[[ Given passage, beginning ]]

Optimization of mRNA molecules for gene-based therapies

PI:

Alfredo Nicosia

Email:

Alfredo.nicosia@unina.it

Affiliation:

Department of Molecular Medicine and Medical Biotechnology, Universita’ Federico II

ORCID:

0000-0002-4731-5822

In vivo transfer of genetic material represents the next generation technology platform for medicines targeting the cause of a genetic disease (Gene Therapy: GT) or exploiting the immune system to elicit a prophylactic or therapeutic response against infectious diseases and cancer (Genetic Vaccine: GV).

In the frame of the WP6.3 we aim at developing novel mRNA sequences to: A) improve in vivo translation and/or immune response, and B) modulate the immune response to achieve improved therapeutic index (Figure below)

  1. Different repertoires of 5’ and 3’ natural and synthetic untranslated regions (UTR) will be assembled alone and in different combinations with a reporter gene in synthetic, modified mRNA and formulated in lipo-nanoparticles (mRNA-LNP). High throughput  screening of transfected cells will be performed. Positive hits will be tested for the ability to improve translation and/or immunogenicity in mice.

[[ Given passage, end ]]

_Requirement_: Write the next part of the mRNA optimization project description, starting after its first numbered point. The items are separate from the mRNA optimization project description.

[[ Extracted material, beginning ]]

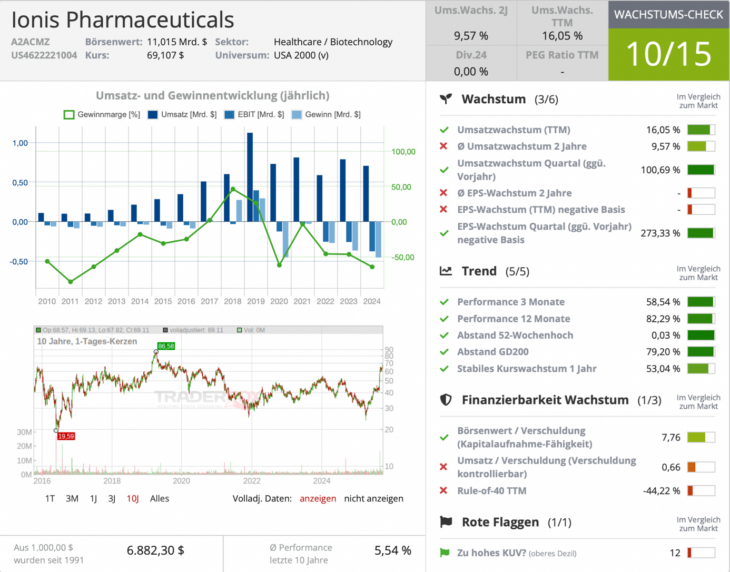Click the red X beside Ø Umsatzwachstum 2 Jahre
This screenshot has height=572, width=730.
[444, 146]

[[ Extracted material, end ]]
[[ Extracted material, beginning ]]

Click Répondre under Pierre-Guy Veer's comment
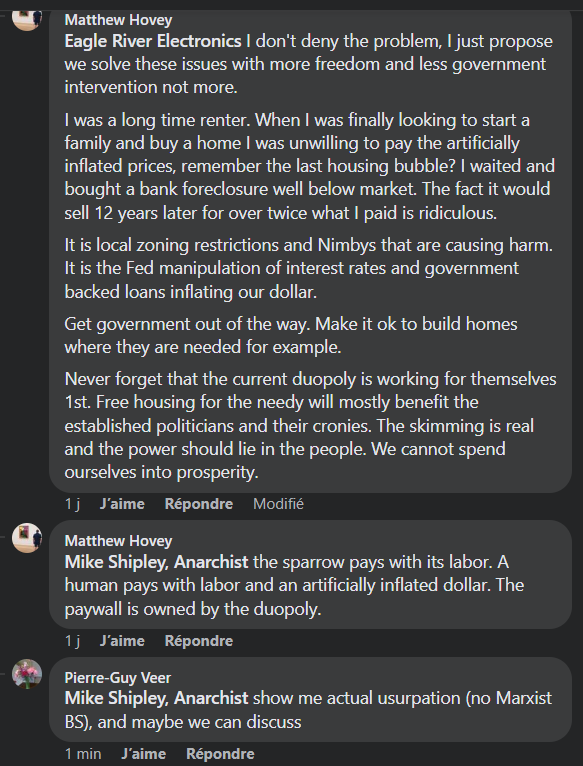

[[ Extracted material, end ]]

_Response below_:
  2. The objective of this activity is to modulate the immune response induced by mRNA-based GV and GT treatments by increasing it in the former case and by reducing it in the latter one, thereby resulting in a higher treatment efficacy. This will be done by co-administration of the GV or GT mRNA together with the mRNA for an immunomodulating factor that will work as an encoded “user manual” capable of “informing and teaching” the host immune system to enhance the immune response against the encoded antigen of a GV or to ‘immunologically tolerize’ against the product of the GT, should this be a replacement of the endogenous gene or a molecular tool to correct the host DNA (e.g., a molecular scissor such as Cas9). The immunomodulating factors (both enhancers and inhibitors) will be identified by an unbiased approach consisting of a construction and in vivo screening of a library of mRNA-LNP ‘vectorized’ immunomodulators selected in silico by bioinformatic tools. Following identification of mRNA-LNP based immune enhancers and inhibitors, and in-depth analysis of their mechanism of action, we will get insights into the dark matter of the adaptive immunity, and will be able to decipher the molecular circuits responsible for effective gene delivery treatments in healthy individuals, in subjects affected by genetic diseases, in oncologic patients and in patients affected by senescence associated chronic diseases.